It’s day whatever of lockdown—I don’t know, I’ve lost count. My partner and my son have been staying in touch with people over video chat, and while I’m very glad that people can stay connected in this way, I have developed a strong aversion to talking to people through screens. I feel closer to a lot of the people I miss, and even to people I barely know, when I’m working in the garden on my own than when I’m talking to them on Zoom.
I feel closer to a lot of the people I miss, and even to people I barely know, when I’m working in the garden on my own.

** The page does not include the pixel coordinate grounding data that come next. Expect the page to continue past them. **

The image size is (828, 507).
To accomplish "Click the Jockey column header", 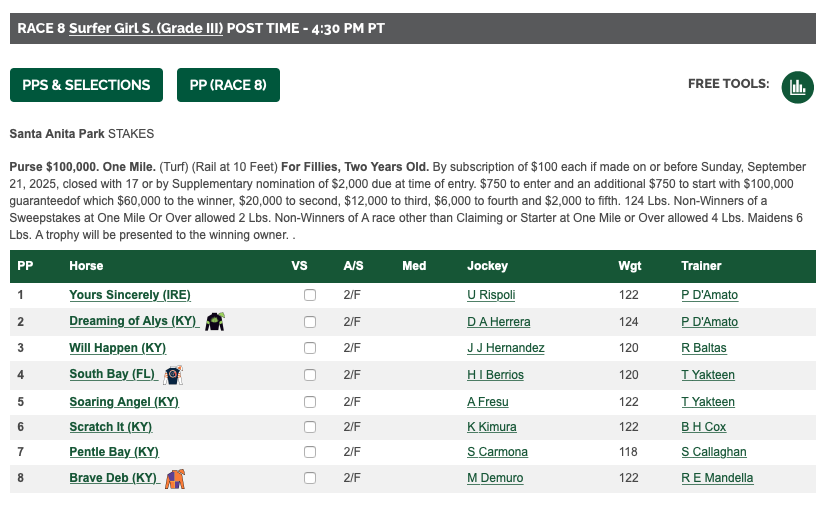I will (487, 266).
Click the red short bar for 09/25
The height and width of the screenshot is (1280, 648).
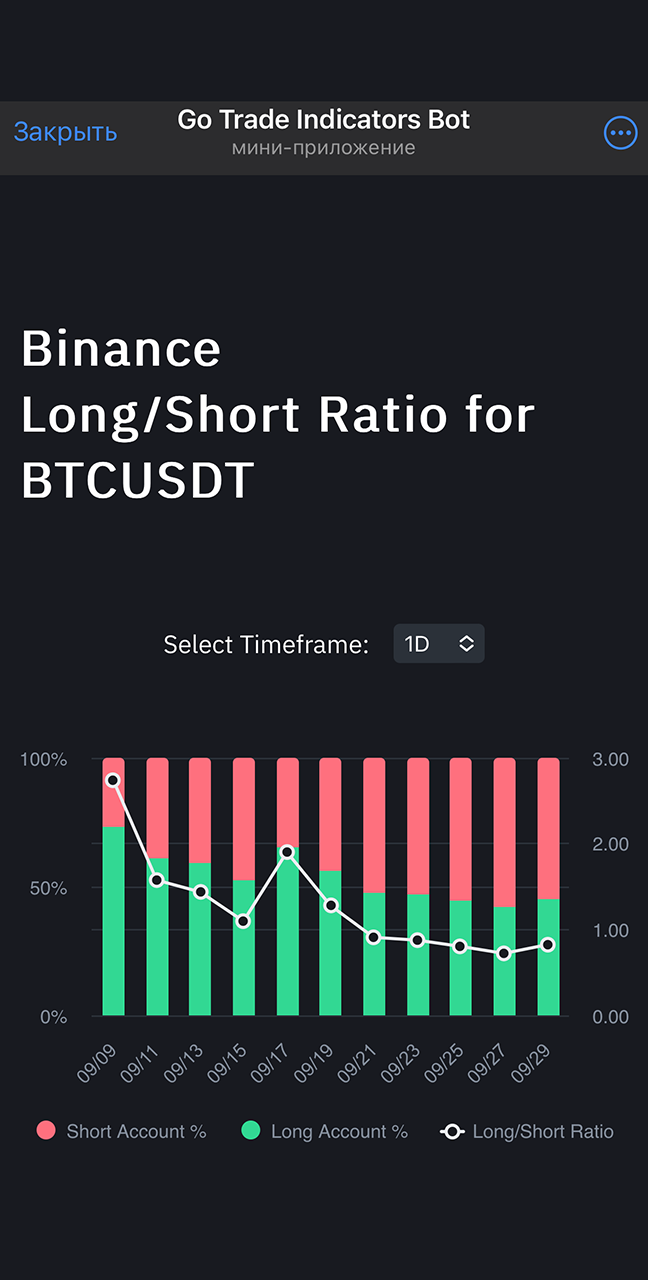(461, 830)
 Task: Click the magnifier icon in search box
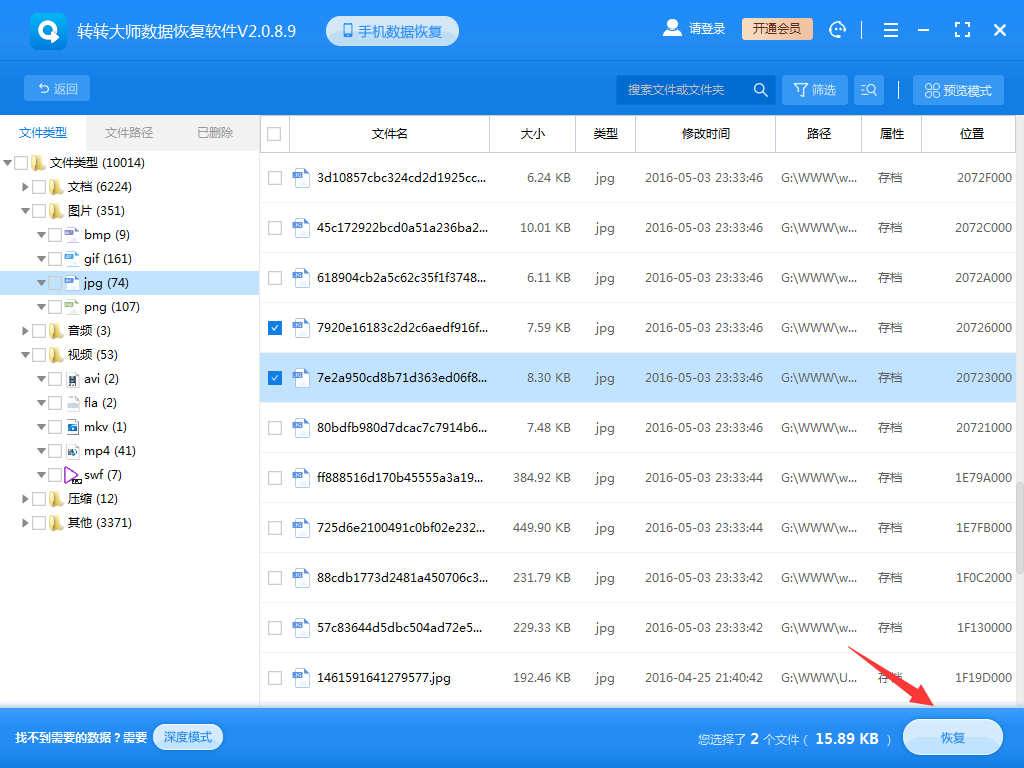(x=760, y=89)
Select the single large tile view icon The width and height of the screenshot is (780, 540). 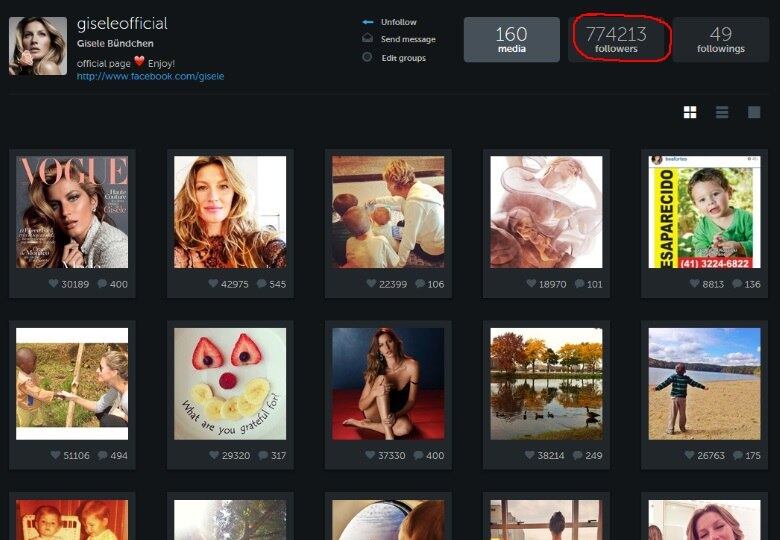(754, 113)
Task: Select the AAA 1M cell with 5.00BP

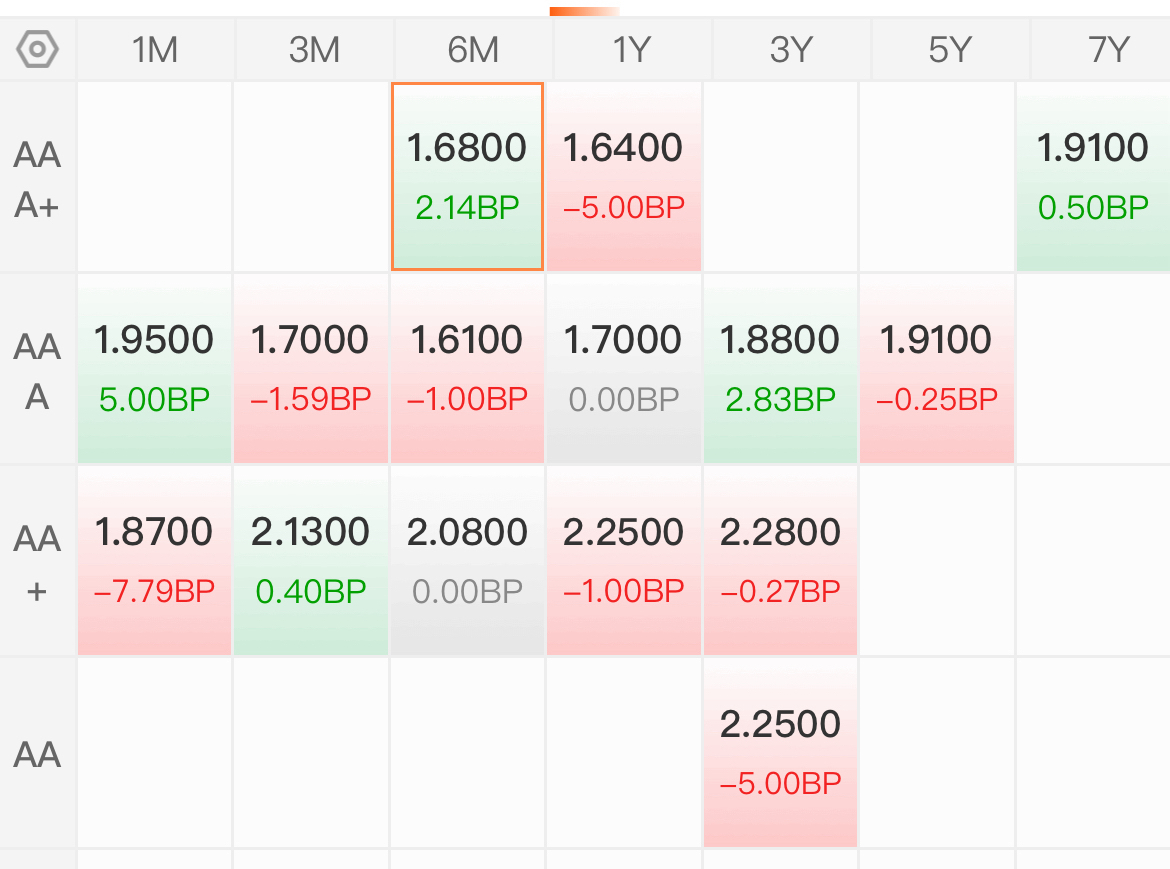Action: 154,368
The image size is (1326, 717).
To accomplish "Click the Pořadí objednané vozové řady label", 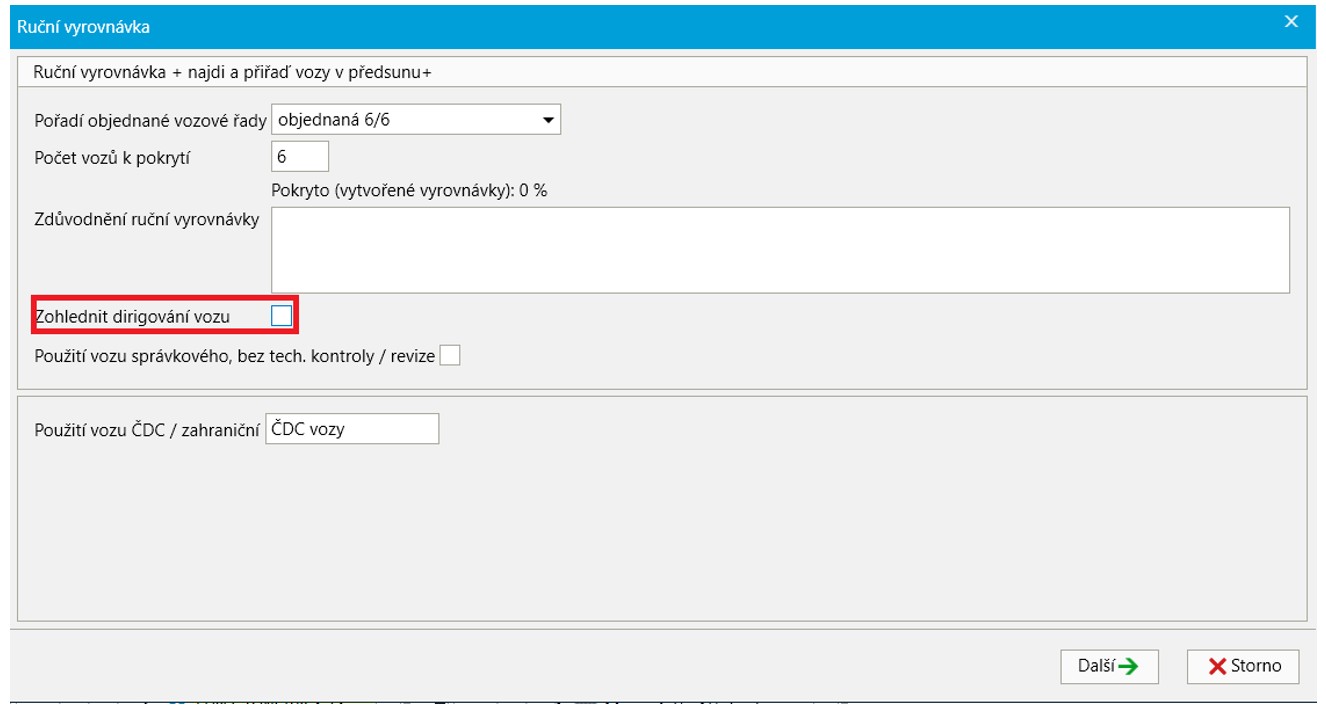I will tap(150, 121).
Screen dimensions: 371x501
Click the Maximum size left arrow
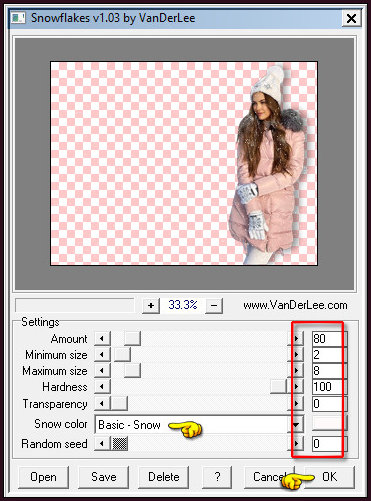tap(102, 370)
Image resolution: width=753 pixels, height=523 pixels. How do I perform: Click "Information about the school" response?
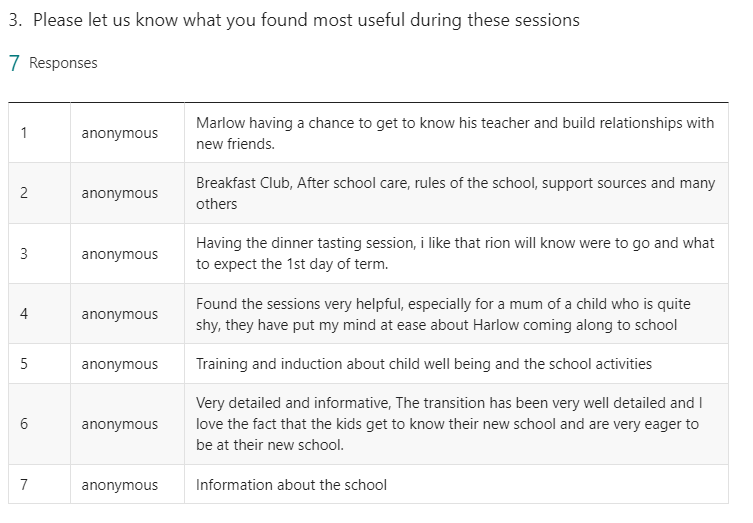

The figs are ripening, which makes me think of my mum, who loves figs; the grape vines and the maple leaves are turning red, which reminds me of my aunt, who told me this garden would be breathtaking in autumn; when I find a milk thistle I think of my son’s grandmother Jenny, who taught me that chickens love milk thistles, and I wonder how she and her family are going up in New South Wales. My zucchinis, between which I have dutifully interwoven marigolds and orange nasturtiums, make me think of gardeners everywhere—of people who ‘notice things’—and of Brenda Little, whose last entry in Companion Planting is ‘Zucchini: What could look nicer than the bold colours of the nasturtium against the deep green of zucchini leaves? Apart from helping to create a pleasant picture, the nasturtiums will be protecting the zucchini against aphids.’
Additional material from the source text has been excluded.